▶ [WHAT IS ASKED] Reproduce the lines from the start of the items through the line containing "(301, 946).", including both ends, with no changes.

++++ RECORDS FOR THE TASK ++++

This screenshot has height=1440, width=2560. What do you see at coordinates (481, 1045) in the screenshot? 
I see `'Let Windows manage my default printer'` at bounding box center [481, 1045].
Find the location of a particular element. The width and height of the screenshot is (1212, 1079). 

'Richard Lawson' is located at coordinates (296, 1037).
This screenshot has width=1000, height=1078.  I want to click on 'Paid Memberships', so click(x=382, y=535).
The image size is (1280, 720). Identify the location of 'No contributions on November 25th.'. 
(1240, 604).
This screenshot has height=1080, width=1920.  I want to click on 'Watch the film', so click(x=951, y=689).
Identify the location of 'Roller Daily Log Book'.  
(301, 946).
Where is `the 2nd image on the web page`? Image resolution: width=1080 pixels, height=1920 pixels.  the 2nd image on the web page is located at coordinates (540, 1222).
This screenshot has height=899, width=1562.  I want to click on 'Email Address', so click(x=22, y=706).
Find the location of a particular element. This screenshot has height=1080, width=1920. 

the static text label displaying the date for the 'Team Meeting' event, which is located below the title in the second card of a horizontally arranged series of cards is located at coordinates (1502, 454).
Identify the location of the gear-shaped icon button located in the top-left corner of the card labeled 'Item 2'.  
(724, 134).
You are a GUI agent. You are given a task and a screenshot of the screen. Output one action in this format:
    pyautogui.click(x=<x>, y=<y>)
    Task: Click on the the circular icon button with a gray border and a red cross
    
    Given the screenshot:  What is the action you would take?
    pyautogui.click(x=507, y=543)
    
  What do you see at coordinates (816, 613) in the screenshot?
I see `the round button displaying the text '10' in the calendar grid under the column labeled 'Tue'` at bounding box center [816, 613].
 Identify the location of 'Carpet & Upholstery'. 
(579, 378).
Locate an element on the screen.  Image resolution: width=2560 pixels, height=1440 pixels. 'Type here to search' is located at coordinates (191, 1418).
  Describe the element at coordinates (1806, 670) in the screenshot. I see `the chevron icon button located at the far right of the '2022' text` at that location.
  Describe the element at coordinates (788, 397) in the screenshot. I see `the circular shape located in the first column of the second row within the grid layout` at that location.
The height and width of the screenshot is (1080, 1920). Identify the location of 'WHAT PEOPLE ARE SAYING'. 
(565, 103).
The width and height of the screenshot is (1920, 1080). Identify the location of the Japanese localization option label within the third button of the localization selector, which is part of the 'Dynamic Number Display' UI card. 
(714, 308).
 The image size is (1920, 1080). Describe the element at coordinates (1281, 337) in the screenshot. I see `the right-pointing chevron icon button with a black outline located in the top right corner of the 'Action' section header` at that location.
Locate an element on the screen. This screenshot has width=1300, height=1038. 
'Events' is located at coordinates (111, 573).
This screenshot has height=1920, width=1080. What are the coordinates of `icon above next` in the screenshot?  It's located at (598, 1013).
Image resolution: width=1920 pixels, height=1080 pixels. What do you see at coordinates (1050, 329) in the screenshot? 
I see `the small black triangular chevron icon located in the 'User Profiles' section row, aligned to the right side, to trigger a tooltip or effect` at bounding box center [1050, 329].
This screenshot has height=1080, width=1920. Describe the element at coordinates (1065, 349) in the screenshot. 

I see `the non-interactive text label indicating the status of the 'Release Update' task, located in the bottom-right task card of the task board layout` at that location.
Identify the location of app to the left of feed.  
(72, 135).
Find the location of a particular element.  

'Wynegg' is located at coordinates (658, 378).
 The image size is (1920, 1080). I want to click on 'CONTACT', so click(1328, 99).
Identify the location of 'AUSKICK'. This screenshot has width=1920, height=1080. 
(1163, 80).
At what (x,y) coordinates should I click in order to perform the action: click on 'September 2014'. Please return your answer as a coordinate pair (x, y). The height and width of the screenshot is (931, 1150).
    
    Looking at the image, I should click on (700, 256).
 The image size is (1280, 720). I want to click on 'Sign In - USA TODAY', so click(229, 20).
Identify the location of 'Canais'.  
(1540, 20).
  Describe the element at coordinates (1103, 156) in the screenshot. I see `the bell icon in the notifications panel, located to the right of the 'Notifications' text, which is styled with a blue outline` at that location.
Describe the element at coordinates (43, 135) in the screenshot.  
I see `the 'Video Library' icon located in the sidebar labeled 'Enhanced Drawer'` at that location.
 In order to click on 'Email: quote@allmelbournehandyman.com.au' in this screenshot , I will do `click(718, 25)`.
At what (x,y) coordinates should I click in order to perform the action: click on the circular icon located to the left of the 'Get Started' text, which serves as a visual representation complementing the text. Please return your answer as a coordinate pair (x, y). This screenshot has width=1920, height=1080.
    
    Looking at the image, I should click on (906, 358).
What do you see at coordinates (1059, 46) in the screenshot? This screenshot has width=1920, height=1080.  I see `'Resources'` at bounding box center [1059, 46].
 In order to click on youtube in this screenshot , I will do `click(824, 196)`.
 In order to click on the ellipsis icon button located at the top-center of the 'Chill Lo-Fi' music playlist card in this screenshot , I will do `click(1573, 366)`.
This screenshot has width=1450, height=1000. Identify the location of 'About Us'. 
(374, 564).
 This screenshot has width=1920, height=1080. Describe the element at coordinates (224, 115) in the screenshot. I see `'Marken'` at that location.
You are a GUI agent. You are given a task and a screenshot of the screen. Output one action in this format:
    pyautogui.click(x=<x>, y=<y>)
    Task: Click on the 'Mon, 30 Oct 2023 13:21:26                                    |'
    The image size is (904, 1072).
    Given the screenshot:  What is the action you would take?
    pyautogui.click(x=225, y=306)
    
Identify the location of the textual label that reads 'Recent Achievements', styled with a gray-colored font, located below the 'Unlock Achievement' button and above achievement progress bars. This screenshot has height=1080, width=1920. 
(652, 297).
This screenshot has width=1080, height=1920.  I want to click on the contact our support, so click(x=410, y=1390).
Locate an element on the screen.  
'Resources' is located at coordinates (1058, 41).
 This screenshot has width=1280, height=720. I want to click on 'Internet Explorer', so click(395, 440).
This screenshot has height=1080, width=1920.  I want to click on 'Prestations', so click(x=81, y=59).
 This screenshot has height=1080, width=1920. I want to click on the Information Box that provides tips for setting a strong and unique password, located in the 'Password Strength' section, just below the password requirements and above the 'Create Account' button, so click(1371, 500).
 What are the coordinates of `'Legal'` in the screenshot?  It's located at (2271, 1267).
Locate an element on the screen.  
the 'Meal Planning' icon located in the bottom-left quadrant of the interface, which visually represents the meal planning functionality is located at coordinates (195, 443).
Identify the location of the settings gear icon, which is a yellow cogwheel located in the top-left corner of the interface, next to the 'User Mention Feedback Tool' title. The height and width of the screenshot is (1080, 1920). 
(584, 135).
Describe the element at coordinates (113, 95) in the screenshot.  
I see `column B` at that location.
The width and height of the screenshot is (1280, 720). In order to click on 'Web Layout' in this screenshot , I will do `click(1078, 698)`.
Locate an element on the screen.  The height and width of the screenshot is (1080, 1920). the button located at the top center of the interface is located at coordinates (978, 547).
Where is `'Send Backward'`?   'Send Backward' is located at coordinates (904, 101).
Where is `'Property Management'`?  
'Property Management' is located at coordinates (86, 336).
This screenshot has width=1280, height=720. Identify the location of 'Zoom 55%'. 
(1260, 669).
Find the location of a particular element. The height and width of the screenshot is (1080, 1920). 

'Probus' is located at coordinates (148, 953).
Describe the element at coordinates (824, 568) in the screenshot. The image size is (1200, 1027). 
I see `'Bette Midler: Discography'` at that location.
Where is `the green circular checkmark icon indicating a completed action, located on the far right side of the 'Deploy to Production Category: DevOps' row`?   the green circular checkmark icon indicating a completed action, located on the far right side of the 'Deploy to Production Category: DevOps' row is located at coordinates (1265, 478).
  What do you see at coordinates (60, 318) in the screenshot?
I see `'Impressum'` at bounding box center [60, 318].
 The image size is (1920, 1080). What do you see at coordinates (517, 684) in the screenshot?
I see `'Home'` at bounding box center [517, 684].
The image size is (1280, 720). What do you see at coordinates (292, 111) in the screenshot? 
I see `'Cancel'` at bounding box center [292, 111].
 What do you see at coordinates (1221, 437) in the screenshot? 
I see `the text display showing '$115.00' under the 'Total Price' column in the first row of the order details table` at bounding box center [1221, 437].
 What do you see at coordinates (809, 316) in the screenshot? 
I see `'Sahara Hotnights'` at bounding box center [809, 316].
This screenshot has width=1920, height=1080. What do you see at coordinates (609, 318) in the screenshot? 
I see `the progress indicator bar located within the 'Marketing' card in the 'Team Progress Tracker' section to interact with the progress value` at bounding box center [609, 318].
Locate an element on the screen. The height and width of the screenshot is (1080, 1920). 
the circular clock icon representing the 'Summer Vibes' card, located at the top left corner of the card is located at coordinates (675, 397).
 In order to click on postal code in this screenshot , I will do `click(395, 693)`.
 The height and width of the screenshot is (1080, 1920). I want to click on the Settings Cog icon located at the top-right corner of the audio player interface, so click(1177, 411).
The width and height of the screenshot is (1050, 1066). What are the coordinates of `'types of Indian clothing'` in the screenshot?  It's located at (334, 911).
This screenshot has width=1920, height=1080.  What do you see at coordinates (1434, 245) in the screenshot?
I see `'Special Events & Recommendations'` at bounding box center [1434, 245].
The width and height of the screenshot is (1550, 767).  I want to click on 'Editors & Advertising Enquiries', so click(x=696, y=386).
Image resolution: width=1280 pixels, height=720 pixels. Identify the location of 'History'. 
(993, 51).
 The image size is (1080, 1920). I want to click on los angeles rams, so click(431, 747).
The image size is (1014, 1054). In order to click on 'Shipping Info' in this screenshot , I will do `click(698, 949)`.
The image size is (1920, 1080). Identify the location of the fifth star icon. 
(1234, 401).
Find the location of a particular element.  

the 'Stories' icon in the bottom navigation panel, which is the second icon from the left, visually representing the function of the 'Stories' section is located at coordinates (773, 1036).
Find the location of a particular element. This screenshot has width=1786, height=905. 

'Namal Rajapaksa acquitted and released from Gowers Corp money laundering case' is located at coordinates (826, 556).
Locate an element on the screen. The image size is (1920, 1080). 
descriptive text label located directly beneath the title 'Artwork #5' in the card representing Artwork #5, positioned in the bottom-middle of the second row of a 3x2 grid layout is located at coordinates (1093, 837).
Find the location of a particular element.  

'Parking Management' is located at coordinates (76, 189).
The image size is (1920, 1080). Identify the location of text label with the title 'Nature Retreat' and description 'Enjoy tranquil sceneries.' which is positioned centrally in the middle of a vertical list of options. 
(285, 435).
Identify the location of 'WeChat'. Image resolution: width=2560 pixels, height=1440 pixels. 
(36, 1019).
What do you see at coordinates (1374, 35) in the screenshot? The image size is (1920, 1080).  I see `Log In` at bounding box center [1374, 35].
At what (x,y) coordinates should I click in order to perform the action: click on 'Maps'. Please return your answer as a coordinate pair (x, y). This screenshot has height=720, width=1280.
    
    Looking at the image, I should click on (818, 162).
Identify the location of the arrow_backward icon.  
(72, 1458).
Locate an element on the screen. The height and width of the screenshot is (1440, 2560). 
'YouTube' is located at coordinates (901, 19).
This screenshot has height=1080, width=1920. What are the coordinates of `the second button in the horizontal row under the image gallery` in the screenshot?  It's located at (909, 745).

++++

▶ [EXPECTED ANSWER]
This screenshot has height=1440, width=2560. What do you see at coordinates (481, 1045) in the screenshot? 
I see `'Let Windows manage my default printer'` at bounding box center [481, 1045].
Find the location of a particular element. The width and height of the screenshot is (1212, 1079). 

'Richard Lawson' is located at coordinates (296, 1037).
This screenshot has width=1000, height=1078.  I want to click on 'Paid Memberships', so click(x=382, y=535).
The image size is (1280, 720). Identify the location of 'No contributions on November 25th.'. 
(1240, 604).
This screenshot has height=1080, width=1920.  I want to click on 'Watch the film', so click(x=951, y=689).
Identify the location of 'Roller Daily Log Book'.  
(301, 946).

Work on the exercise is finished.